AOA
- Founded: 1977
- Location: Spain;

= Asociación Obrera Asambleista =

Spanish trade union movement

Asociación Obrera Asambleista (Assemblyist Workers Association, abbreviated AOA) was a trade union movement in Spain. AOA was linked to the Communist Party of Spain (Marxist–Leninist) and the Revolutionary Antifascist Patriotic Front. AOA had its roots in the Oposición Sindical Obrera (Workers' Trade Union Opposition). AOA appeared in late 1977. According to a 1977 government statement, AOA was further to the left than all other trade union groups at the time.

==Political positions==

AOA advocated an "assemblyist" approach to trade unionism, in which all power over the movement would be in the hands of workers' assemblies and that the mandates of their delegates would be revokable at all times. In negotiations AOA would refuse to concede to compromises, citing that the workers' assemblies would be sovereign to decide over any deals with the employers.

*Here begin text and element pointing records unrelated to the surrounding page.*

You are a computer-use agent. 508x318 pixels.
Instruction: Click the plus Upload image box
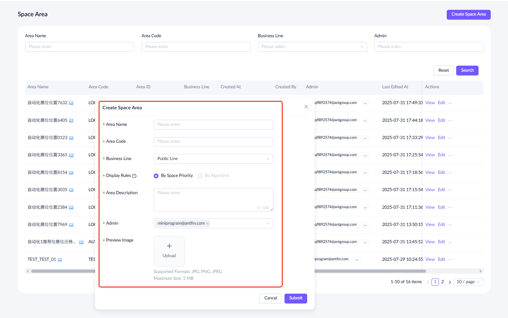[169, 251]
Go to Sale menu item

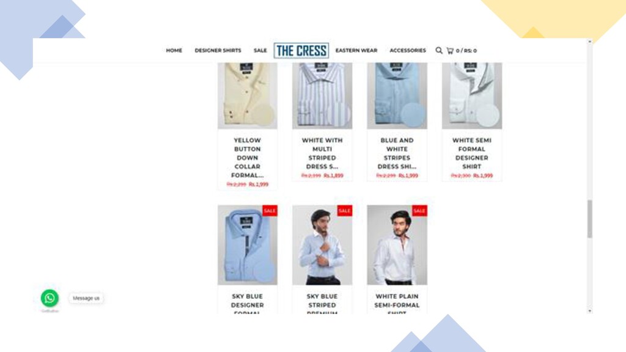260,51
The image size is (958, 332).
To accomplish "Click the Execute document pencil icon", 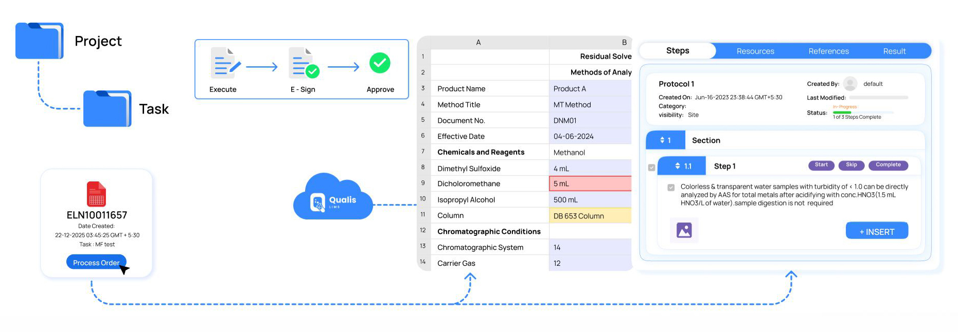I will coord(225,63).
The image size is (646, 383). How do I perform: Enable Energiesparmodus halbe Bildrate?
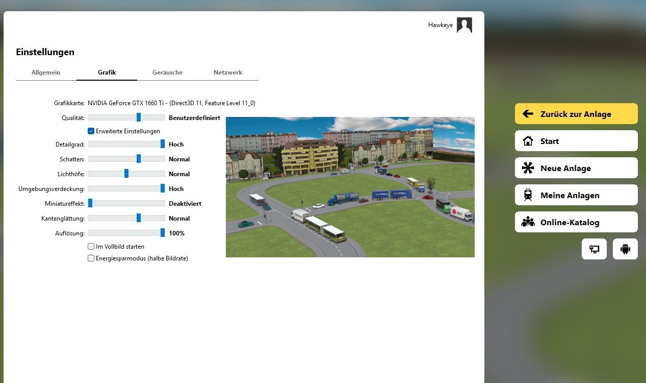tap(91, 258)
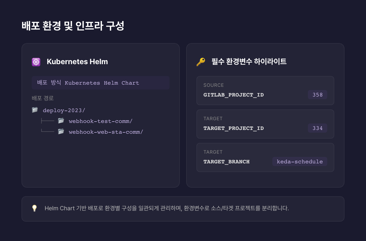Click the 배포 환경 및 인프라 구성 title
The width and height of the screenshot is (366, 241).
coord(73,26)
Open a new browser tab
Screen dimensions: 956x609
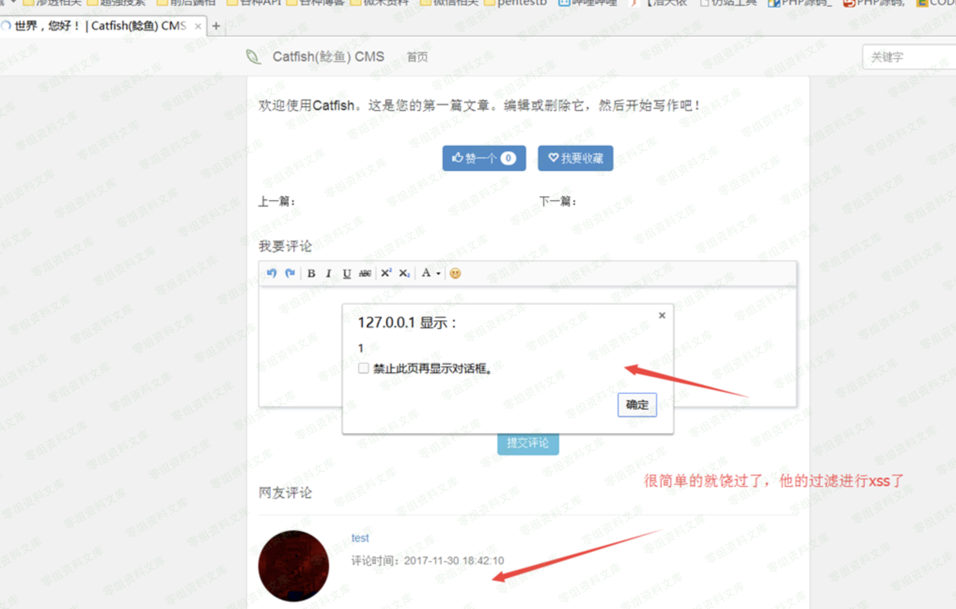216,26
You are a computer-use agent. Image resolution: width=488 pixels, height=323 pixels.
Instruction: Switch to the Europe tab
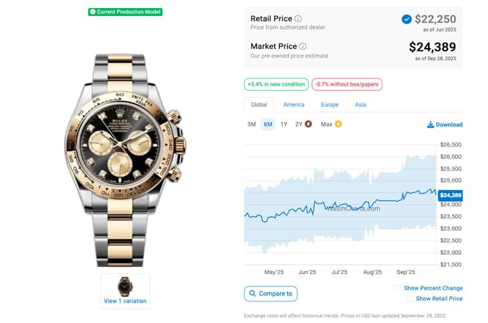tap(330, 105)

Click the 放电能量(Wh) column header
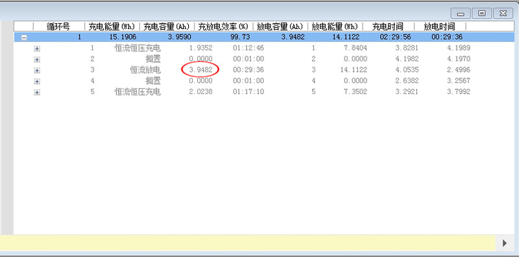[335, 27]
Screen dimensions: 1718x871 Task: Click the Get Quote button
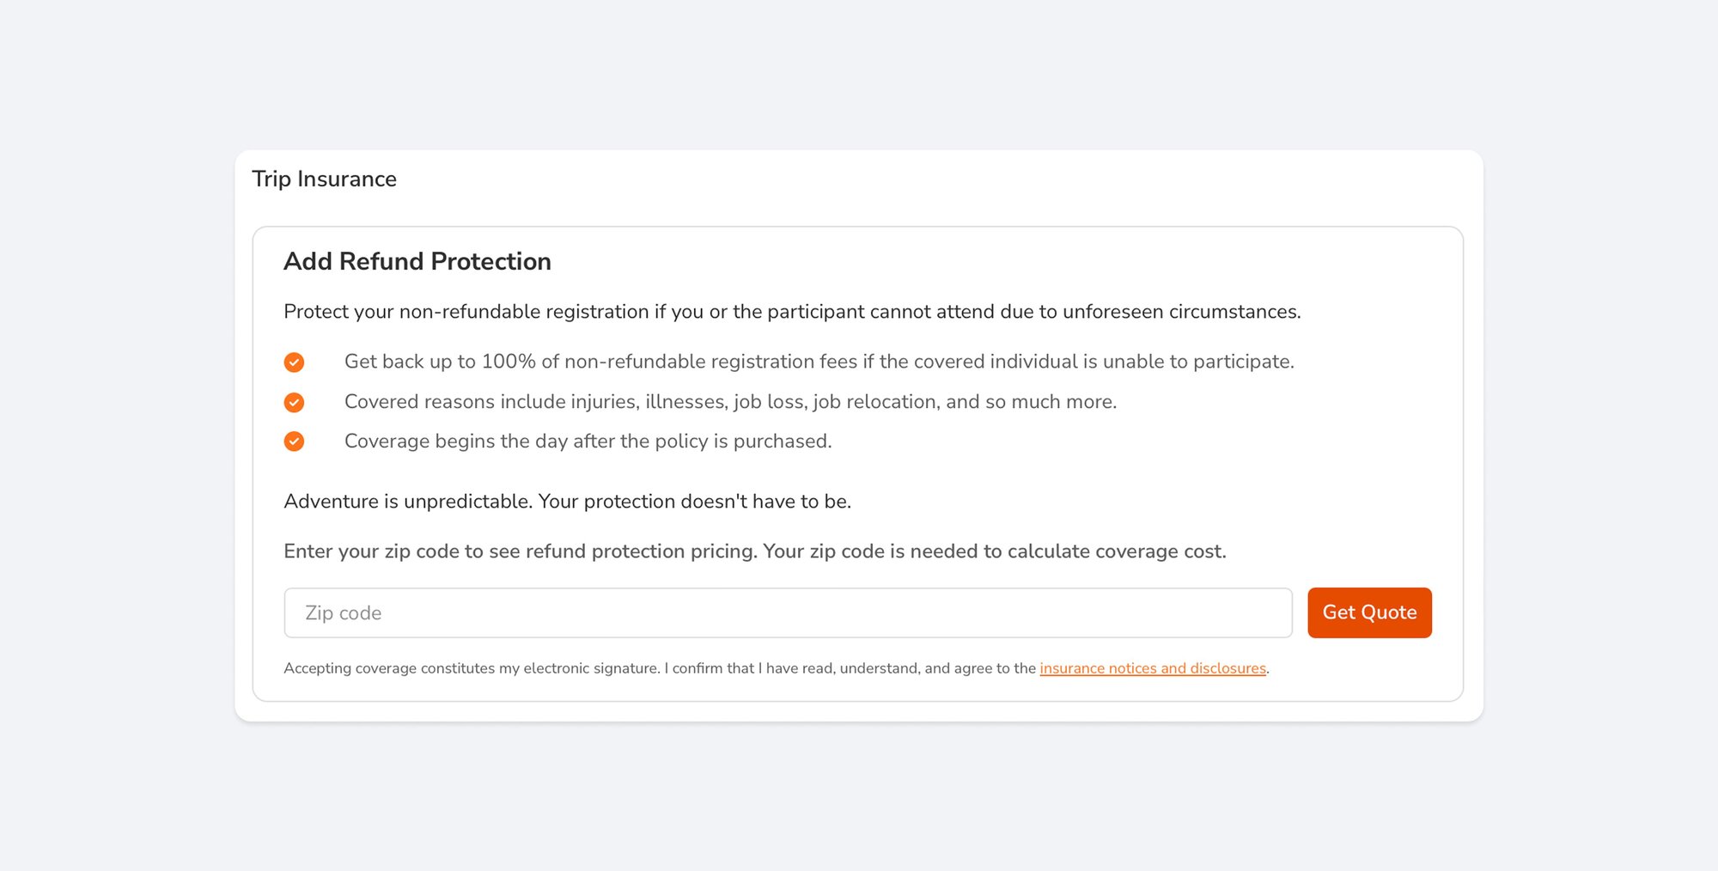pos(1369,612)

AOA opposed the Moncloa Pacts and called for a "No" vote in the 1978 constitutional referendum. It condemned the Workers' Commissions and the Unión General de Trabajadores, which signed the Moncloa Social Pact, as "yellow unions". AOA demanded salary increases higher than the 10,000 peseta limit set by the Moncloa Social Pact as well as 40-hour work week, 30 days vacation per year and full compensated sick leave. AOA condemned the new Workers' Statue proposed by the Union of the Democratic Centre as "Francoist", and began a campaign against the economic policies of the government in late 1979. In campaigns like this, AOA generally stood alone. AOA found itself isolated in the trade union movement, as its maximalist line alienated the other organizations.

AOA struggled for the rights of blind people to employment and social security.

==Activities==
AOA held its first congress in Madrid in January 1978. AOA itself claimed that some 2,500 delegates had taken part in the founding congress. Moreove, a pre-congress conference with 610 delegates was held in October 1977.

The second congress of AOA was held May 15–16, 1982.

AOA published the journal Asamblea Obrera.